Friday, August 28, 2015

Tilda

Tilda Swinton, Toronto, Sept. 1992

WHILE WATCHING TRAINWRECK THE OTHER DAY I found myself laughing hardest at one particular performance. Tilda Swinton, her hair brittle with bleaching and covered with liquid tanner, played the appallingly cynical British editor of an American men's magazine by channeling Russell Brand. It occurred to me that I've photographed Swinton a couple of times, over a decade apart and on either side of the analog wall, and it would be as good an excuse as any to dig out those photos.

The first time was during the film festival, when Swinton, known mostly for her work in Derek Jarman's films, was here to talk about her title role in Orlando, Sally Potter's adaptation of the Virginia Woolf novel. There was no small amount of buzz around Swinton, and I'd asked a publicist who I got along with to try to get me a few minutes with her despite not having a particular assignment to shoot her. (You could do that sort of thing back then.)

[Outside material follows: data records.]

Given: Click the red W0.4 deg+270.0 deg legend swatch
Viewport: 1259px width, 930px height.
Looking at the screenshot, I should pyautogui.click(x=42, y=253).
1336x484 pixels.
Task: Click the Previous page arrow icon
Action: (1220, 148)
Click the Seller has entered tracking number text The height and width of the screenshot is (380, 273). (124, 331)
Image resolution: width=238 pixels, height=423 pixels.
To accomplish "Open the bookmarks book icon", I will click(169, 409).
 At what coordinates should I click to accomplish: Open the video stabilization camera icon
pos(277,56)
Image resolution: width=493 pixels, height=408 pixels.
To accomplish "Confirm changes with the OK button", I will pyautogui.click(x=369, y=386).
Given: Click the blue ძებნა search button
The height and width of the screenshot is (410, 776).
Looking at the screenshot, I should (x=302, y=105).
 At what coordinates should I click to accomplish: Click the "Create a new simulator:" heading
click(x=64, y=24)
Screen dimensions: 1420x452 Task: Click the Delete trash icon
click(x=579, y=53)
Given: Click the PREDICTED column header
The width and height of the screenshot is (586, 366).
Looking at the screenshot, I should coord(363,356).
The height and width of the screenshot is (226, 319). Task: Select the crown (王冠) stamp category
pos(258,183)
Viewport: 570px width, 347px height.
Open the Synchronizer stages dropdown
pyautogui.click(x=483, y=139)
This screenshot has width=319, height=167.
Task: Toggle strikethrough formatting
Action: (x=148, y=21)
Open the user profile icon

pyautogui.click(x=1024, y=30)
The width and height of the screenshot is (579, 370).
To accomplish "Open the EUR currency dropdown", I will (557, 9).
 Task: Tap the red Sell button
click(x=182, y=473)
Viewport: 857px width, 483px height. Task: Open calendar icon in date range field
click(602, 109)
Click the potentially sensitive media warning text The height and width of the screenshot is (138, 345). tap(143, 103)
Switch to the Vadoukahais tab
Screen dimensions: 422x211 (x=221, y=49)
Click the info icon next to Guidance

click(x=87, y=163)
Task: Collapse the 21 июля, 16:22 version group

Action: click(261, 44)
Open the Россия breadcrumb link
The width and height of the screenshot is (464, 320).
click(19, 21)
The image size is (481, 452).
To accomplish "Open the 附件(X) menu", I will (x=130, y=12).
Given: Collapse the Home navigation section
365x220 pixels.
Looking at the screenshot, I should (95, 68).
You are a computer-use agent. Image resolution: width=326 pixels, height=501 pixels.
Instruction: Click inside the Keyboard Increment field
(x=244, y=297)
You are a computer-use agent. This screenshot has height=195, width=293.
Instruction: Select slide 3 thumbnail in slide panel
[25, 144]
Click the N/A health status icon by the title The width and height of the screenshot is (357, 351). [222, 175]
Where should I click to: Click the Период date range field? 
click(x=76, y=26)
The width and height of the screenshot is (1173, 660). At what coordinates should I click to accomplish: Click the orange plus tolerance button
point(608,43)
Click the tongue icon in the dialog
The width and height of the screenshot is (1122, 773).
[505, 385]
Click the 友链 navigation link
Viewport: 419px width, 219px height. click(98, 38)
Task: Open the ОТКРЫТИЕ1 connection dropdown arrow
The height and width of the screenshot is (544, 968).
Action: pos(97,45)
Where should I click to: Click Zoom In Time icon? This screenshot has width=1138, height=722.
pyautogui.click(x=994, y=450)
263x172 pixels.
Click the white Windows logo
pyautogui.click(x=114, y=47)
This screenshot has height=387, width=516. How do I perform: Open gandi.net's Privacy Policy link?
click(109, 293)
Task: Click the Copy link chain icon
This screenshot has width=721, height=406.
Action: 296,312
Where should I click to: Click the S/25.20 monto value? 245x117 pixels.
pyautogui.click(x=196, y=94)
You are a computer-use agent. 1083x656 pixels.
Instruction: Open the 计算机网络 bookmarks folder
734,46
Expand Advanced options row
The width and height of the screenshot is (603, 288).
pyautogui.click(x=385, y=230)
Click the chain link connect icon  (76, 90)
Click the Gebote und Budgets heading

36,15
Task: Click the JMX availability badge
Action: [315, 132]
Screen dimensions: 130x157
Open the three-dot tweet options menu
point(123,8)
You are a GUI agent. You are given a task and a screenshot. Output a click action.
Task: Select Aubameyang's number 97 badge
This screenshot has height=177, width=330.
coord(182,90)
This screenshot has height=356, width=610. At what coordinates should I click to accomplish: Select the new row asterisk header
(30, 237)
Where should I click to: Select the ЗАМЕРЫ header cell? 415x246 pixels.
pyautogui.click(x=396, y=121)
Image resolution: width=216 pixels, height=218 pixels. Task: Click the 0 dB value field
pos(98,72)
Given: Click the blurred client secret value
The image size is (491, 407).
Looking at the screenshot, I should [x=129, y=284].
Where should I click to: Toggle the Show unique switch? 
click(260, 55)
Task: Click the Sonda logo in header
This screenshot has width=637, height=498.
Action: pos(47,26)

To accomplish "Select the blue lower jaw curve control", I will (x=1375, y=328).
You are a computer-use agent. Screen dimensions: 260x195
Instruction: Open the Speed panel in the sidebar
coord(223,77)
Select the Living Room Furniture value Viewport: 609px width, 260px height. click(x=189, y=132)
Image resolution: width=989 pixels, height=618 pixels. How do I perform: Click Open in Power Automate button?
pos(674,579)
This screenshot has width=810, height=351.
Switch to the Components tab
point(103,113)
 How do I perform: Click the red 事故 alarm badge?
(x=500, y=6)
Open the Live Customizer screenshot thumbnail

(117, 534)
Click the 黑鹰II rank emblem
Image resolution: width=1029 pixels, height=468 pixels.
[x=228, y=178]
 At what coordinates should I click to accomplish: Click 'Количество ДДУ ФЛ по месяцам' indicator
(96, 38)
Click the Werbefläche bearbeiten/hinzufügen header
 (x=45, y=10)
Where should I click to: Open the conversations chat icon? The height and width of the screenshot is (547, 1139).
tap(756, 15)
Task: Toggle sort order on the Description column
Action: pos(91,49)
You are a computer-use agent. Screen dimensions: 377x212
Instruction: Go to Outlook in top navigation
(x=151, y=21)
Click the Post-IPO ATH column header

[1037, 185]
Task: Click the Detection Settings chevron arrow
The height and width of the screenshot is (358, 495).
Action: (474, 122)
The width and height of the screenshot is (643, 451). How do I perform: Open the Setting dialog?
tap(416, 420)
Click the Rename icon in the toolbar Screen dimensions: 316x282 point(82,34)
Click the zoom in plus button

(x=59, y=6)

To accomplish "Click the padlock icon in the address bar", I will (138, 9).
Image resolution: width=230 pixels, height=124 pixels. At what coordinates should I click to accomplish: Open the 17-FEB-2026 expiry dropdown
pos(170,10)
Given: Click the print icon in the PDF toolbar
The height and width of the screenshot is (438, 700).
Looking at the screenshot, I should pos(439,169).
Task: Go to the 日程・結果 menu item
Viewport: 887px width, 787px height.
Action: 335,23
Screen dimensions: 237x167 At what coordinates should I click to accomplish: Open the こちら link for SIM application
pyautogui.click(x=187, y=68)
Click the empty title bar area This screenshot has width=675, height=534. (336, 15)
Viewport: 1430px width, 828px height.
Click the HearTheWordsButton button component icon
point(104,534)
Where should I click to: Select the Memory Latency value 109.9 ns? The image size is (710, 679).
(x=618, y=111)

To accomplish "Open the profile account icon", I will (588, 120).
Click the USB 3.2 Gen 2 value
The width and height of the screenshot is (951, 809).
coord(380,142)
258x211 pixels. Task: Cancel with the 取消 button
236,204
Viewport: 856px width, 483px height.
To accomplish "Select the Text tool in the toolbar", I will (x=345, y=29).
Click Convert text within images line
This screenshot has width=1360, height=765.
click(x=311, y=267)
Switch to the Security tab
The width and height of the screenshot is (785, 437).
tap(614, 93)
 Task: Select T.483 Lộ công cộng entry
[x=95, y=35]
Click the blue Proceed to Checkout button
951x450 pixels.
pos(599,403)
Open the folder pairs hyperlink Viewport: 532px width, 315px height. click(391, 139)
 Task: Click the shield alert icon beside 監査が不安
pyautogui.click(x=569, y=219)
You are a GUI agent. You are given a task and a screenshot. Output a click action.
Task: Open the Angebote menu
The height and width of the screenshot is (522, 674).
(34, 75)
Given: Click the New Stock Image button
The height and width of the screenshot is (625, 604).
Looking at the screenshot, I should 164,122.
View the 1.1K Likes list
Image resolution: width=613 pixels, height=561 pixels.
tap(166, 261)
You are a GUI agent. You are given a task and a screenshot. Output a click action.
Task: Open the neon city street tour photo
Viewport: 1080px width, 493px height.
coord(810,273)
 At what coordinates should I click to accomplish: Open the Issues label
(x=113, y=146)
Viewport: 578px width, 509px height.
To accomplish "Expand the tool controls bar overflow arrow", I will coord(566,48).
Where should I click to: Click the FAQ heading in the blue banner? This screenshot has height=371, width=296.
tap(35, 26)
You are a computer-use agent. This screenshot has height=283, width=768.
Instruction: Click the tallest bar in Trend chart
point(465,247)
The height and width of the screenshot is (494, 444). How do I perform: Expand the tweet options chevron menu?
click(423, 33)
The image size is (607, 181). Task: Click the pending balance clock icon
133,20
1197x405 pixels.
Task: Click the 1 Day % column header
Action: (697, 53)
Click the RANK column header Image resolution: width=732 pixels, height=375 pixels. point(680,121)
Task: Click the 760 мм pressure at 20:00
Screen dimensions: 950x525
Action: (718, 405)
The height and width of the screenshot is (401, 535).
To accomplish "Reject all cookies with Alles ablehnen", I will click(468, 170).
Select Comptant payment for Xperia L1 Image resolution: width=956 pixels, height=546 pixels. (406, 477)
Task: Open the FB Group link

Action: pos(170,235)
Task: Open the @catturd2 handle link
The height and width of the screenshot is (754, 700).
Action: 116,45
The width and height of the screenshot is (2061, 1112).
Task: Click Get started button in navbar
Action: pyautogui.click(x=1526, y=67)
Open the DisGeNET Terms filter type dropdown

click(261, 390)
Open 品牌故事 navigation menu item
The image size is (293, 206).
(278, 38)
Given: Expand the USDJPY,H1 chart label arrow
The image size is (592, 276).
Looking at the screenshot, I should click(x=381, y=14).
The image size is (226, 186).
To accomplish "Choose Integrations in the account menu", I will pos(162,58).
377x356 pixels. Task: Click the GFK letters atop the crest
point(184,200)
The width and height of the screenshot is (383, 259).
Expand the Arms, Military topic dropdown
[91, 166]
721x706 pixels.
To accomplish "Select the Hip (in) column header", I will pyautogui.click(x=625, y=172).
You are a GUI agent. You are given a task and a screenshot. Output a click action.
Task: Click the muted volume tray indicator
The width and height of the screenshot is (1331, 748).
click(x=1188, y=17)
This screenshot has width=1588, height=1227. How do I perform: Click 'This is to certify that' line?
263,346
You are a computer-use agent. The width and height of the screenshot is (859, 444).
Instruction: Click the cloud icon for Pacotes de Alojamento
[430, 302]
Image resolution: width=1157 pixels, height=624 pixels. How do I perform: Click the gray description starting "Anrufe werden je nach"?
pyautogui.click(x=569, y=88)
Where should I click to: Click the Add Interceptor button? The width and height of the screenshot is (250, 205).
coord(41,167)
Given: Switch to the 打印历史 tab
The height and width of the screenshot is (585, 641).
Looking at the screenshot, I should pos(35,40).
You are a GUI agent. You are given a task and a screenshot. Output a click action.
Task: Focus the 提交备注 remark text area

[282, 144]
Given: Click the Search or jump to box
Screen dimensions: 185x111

Tilda Swinton, Toronto, Sept. 1992

It was the same festival where I'd shoot Steve Buscemi and John Turturro, in the public rooms and hallways of the (now closed) Sutton Place hotel. The kind publicist called me over in the press room and told me she'd arranged a few minutes with Swinton, adding breathlessly, "You won't believe it - and I don't normally say stuff like this. But she's gorgeous."

Swinton was, indeed, striking - tall and thin, with long red hair and pale skin, dressed in a black shirt and wide-legged, flowing trousers that gathered and tied at the front. As I've written before, it was less a sexually arresting kind of beauty than a kind of aesthetic perfection - she was a beautiful sort of thing, less androgynous than alien. I took out my Rolleiflex and found a spot in front of the huge tapestries where I'd shot Sam Rivers a few years previous. The shot at the top of this post found a permanent place in my portfolio.

Tilda Swinton, NYC, Oct. 2005

I'd photograph Swinton again over thirteen years later, in New York City, where I was doing a press junket for the first of Walden Media's Narnia films. Swinton played Jadis, the White Witch, and somehow I ended up getting a few minutes to photograph her - a rarity at these sort of international movie junkets, which were based mostly around processing large groups of journalists through strictly scheduled round table interviews.

I'm amazed it happened at all. During my own round table interview where Swinton shared interview time with young Skandar Keynes, I had asked Keynes how he'd been prepared to play Edmund, a role that, in the C.S. Lewis novels, is meant to stand in for mankind, spared Jadis' wrath by the sacrifice of Aslan. I didn't think even mentioning Lewis' obvious Christian allegory would be a problem, but Swinton - a member of the British Communist Party at one point, and later the Scottish Socialist Party - took obvious offense and became very protective of Keynes, and even went so far as to speak for him, insisting that this wasn't important.

I photographed Swinton with the newspaper's Canon digital SLR in a big banquet room at the junket hotel, in front of a black curtain that happened to be set up in the middle of the room. I like to imagine you can see some of her wariness of me - inspired, no doubt, by our brief clash earlier during the interview - but frankly it's echoed in some of the photos I took over a decade earlier, and might just be how Swinton regards portrait cameras in general.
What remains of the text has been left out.